## WORK TO BE COMPLETED
Rewrite the records from the line with "Where should I click to: Tap" up to and including the line with "Action: (1196, 802)", replacing "Projects" with "Reports" and changing nothing else. Give only those lines.

* * *

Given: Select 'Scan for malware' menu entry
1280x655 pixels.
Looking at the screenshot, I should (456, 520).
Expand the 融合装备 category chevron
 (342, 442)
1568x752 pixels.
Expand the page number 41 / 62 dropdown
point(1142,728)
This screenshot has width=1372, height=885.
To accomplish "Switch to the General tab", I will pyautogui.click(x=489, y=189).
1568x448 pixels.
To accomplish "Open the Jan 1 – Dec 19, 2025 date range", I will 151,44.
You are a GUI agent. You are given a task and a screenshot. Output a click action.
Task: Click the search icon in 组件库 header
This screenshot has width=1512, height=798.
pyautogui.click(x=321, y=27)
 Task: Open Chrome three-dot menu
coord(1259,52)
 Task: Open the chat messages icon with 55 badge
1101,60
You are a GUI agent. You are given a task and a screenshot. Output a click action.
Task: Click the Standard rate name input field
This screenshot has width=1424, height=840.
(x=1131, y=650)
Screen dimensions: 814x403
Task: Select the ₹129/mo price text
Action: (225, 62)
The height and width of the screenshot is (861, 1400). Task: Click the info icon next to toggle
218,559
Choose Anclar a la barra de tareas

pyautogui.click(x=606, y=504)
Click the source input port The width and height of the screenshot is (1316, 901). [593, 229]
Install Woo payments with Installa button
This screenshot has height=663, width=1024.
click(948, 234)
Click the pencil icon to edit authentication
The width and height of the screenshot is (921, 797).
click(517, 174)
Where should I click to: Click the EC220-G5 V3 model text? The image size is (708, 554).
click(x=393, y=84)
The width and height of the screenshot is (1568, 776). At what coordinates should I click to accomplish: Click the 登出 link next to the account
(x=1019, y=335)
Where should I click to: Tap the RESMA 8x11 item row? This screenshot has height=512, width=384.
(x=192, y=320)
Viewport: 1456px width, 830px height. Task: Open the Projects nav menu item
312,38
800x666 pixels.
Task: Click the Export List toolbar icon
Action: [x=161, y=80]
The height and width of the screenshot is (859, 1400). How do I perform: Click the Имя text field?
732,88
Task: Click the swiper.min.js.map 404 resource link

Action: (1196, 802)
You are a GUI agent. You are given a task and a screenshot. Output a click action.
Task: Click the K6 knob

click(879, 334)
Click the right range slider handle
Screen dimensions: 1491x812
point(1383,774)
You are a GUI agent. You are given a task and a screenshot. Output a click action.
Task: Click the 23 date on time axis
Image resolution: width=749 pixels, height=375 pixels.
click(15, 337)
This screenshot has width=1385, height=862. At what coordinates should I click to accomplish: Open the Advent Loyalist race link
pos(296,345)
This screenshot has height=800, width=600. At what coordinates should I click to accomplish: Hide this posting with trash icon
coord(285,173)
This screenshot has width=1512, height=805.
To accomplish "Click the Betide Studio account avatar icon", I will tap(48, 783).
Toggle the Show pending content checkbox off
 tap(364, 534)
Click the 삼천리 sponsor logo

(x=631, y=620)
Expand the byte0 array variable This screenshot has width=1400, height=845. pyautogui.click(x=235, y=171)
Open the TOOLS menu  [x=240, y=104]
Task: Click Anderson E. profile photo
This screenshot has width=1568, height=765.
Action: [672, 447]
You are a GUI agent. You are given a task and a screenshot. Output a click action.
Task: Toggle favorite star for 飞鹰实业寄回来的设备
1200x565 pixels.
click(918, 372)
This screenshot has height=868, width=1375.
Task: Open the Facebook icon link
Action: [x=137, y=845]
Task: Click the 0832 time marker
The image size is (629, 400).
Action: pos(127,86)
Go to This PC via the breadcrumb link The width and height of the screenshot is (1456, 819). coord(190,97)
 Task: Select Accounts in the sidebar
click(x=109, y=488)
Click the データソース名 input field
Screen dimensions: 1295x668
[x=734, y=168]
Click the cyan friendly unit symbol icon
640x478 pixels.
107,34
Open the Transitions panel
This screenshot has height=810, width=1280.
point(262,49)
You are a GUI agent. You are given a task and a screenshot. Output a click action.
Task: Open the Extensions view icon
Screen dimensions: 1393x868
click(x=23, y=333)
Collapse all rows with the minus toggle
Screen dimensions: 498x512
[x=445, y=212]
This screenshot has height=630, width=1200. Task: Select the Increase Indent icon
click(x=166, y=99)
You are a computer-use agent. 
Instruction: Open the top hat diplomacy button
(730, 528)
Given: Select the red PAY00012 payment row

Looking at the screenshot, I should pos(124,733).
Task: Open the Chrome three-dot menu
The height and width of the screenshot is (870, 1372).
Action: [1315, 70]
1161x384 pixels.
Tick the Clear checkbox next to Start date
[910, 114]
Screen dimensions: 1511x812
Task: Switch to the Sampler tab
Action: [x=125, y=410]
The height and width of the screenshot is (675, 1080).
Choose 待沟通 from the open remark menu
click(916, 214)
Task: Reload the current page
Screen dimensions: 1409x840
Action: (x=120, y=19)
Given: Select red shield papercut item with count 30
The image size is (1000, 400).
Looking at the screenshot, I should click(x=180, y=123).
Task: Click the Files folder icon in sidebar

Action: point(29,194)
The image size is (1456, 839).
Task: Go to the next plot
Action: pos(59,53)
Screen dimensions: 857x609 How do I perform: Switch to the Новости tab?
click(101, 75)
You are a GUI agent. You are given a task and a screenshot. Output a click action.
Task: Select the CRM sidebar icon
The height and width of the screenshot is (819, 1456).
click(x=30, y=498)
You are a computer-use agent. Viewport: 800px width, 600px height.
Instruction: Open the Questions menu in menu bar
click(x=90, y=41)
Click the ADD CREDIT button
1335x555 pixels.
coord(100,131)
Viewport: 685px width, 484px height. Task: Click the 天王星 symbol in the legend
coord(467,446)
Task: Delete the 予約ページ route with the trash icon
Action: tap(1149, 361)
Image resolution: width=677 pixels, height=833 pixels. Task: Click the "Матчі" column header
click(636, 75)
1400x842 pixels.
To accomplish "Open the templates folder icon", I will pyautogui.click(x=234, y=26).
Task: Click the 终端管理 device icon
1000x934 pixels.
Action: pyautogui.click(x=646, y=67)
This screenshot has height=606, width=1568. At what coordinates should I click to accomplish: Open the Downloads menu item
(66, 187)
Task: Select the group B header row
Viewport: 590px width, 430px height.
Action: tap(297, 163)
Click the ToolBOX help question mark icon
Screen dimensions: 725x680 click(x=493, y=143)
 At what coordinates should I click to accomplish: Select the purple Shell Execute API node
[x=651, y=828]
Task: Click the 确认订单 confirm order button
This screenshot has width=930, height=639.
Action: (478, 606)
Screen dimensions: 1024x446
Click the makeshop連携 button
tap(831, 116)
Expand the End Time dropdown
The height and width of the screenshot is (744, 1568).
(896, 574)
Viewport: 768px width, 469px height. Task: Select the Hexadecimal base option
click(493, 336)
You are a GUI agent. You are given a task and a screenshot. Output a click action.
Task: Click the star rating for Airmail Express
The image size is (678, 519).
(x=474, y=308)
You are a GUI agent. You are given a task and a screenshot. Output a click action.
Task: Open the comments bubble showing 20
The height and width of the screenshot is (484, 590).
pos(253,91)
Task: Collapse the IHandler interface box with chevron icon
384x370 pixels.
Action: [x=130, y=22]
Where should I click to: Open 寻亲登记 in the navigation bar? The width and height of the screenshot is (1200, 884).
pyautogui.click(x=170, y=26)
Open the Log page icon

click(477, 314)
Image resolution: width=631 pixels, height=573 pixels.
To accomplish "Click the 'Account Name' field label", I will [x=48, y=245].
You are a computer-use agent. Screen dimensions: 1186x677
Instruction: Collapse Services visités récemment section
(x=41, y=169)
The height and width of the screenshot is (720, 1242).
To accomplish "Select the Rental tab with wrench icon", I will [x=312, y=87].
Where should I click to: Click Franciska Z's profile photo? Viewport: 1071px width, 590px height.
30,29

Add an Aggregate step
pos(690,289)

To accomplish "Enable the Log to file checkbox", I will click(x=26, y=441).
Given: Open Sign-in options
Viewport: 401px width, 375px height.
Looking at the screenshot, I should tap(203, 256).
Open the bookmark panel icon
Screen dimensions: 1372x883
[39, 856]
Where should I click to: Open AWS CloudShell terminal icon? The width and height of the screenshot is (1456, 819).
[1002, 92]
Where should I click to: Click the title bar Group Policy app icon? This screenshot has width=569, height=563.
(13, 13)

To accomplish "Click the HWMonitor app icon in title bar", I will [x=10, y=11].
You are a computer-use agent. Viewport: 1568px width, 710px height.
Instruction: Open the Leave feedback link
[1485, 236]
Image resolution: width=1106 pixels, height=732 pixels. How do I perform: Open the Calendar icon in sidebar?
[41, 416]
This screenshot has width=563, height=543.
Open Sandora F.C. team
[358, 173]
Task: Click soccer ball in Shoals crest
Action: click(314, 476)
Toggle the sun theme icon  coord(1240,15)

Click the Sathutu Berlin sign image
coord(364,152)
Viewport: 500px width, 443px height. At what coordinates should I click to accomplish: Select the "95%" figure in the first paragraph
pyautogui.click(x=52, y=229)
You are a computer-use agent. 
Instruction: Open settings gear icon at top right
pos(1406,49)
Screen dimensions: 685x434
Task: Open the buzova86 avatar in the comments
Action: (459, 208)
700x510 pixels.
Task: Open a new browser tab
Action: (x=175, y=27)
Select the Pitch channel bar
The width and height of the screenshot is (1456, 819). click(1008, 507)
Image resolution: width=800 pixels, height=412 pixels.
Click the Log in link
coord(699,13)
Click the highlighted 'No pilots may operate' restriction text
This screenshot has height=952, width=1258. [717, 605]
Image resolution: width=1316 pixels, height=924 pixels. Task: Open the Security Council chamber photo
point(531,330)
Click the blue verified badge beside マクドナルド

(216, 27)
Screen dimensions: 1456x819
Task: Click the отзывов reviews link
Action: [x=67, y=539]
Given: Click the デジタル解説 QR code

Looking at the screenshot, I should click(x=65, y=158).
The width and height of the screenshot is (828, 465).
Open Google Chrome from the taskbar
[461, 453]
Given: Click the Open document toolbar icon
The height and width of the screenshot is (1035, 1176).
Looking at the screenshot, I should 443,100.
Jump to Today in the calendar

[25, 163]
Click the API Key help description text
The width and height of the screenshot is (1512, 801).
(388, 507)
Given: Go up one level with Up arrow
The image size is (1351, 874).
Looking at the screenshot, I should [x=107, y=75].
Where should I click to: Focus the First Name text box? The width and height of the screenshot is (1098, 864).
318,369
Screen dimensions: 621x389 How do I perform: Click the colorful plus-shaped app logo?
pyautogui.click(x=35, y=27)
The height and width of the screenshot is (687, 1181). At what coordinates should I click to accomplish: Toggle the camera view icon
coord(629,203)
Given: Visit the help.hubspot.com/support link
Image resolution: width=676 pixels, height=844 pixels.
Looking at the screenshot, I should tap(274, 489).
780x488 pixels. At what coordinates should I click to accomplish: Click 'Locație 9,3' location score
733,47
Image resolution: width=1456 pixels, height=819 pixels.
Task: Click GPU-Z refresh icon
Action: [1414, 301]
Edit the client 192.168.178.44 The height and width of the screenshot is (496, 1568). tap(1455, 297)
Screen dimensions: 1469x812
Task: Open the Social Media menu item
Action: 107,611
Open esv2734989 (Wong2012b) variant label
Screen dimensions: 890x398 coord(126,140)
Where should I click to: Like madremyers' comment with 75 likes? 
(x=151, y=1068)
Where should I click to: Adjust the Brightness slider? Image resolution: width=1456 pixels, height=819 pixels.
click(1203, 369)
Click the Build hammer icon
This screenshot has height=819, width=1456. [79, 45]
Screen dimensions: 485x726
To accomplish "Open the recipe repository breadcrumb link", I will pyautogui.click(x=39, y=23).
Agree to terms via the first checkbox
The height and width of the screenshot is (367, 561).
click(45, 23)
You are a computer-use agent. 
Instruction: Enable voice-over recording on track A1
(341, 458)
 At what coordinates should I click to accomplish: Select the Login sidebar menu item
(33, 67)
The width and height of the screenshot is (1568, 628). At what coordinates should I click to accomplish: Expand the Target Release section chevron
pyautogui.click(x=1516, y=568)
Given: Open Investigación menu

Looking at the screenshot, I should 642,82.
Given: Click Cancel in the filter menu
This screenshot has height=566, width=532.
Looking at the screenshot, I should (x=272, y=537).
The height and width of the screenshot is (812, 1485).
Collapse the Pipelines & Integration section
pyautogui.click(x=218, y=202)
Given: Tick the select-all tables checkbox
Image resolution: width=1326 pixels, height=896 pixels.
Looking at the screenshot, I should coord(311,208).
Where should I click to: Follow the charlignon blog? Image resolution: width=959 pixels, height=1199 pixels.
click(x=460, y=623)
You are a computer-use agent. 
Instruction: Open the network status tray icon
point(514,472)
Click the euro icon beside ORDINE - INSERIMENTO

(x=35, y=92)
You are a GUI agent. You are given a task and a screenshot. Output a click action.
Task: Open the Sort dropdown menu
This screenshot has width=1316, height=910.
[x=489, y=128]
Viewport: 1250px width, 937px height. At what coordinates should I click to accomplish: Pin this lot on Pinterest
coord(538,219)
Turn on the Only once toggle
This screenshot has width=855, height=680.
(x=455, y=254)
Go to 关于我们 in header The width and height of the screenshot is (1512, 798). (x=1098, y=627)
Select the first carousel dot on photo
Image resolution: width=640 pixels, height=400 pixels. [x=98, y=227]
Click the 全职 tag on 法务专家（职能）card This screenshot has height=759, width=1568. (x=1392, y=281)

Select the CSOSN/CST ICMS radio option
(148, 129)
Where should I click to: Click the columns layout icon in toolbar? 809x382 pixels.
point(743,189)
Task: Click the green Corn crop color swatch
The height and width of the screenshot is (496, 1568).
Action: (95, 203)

* * *

## THE RESULT
Where should I click to: Tap the RESMA 8x11 item row? This screenshot has height=512, width=384.
(x=192, y=320)
Viewport: 1456px width, 830px height. Task: Open the Reports nav menu item
312,38
800x666 pixels.
Task: Click the Export List toolbar icon
Action: [x=161, y=80]
The height and width of the screenshot is (859, 1400). How do I perform: Click the Имя text field?
732,88
Task: Click the swiper.min.js.map 404 resource link

Action: (1196, 802)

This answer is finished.